The outcome of my relative’s bond reduction is not unique. Studies indicate that sentences are often harsher when free court-appointed attorneys are utilized. While some believe that poverty is not the only factor contributing to this disparity, the fact still remains: Had the court-appointed counsel been the legal representative, my relative’s bond would not have been as easily and readily reduced. For my relative, the acquisition of our attorney afforded him the ability to be released from jail on bond. If I had not been able to retain this attorney, my relative may very well have stayed in jail, and I would have continued to be punished as well—despite having never been even charged with a crime—through the necessity of handling his affairs and continuing to pay legal fees for a decent attorney who actually listens to their clients.
The reality is that with wealth comes options—the option to have an attorney of your own choosing, the option to secure release from jail through payment of a bond, etc. Individuals from lower socioeconomic backgrounds cannot afford these options and are subjected to severe disadvantages in our justice system.
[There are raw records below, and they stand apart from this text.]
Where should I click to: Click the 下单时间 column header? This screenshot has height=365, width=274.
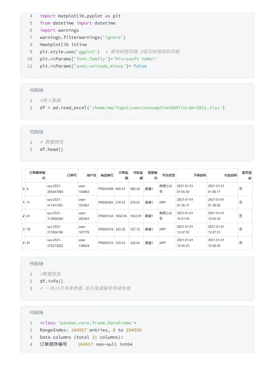tap(199, 175)
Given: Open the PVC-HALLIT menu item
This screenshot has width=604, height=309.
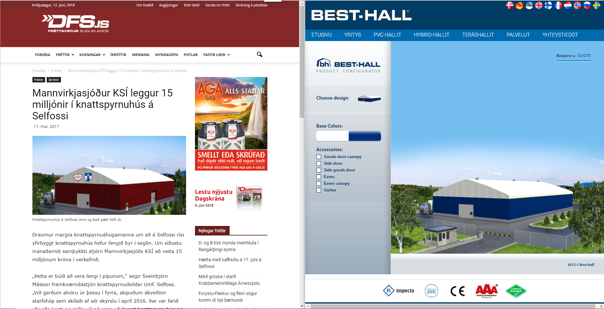Looking at the screenshot, I should tap(387, 35).
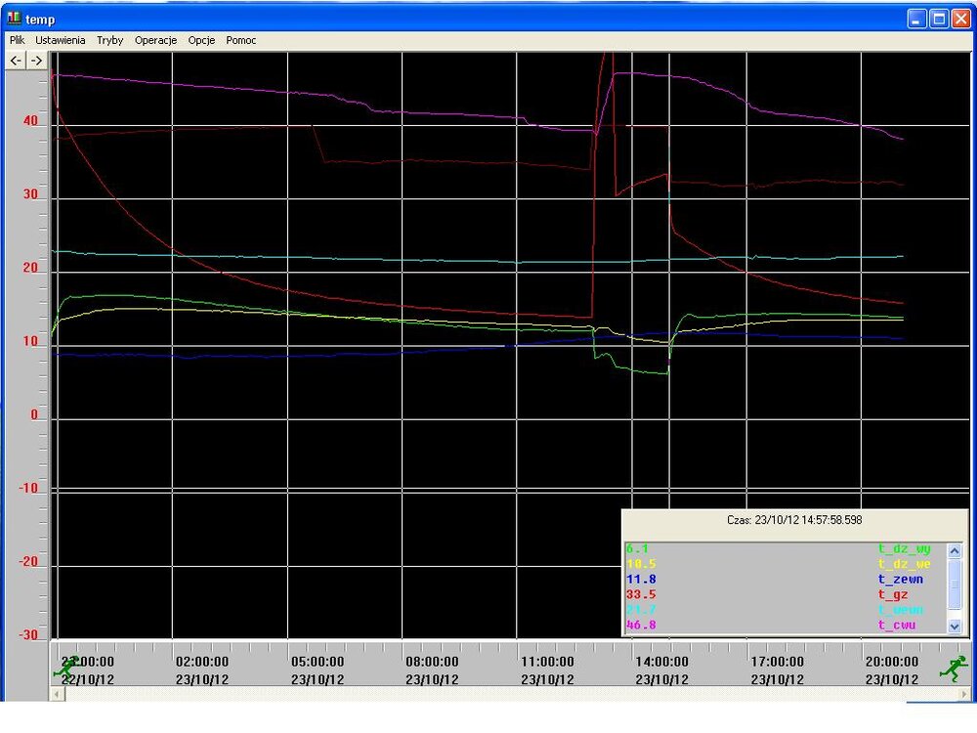Click the right running-man icon on time axis
977x733 pixels.
pos(953,668)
Due to racial disparities in wealth, these individuals are often people of color.
This systemic problem has persisted far too long. It is time for us to work to end this disparity and provide more resources for individuals in our judicial system. Indigent defendants can be provided with more and better options for legal counsel. The cash bail system can also be largely eliminated, as Illinois is currently considering. With our current technology, there are alternatives to cash bail that we can consider—such as providing non-violent offenders who can’t afford bail the option to be released with an ankle bracelet for tracking purposes.
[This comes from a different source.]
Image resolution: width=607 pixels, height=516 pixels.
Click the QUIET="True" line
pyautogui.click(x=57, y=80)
While some may oppose Illinois’s proposed legislation, saying that it should be reworded, altered, or revoked, a driving motivation behind the measure is engrained in our court system—the idea that a defendant is innocent until proven guilty. In its current form, the bonding system often imposes pre-trial punishment despite “presumed innocence.” This punishment is felt not only by defendants, but also by their innocent family and relatives. This was most certainly the case in my experience, and I hope to one day see a world where no other innocent individual is forced to face this hardship—a world where our legal system is much more equitable and just, with proper resources and options for people who are indigent as well as minorities.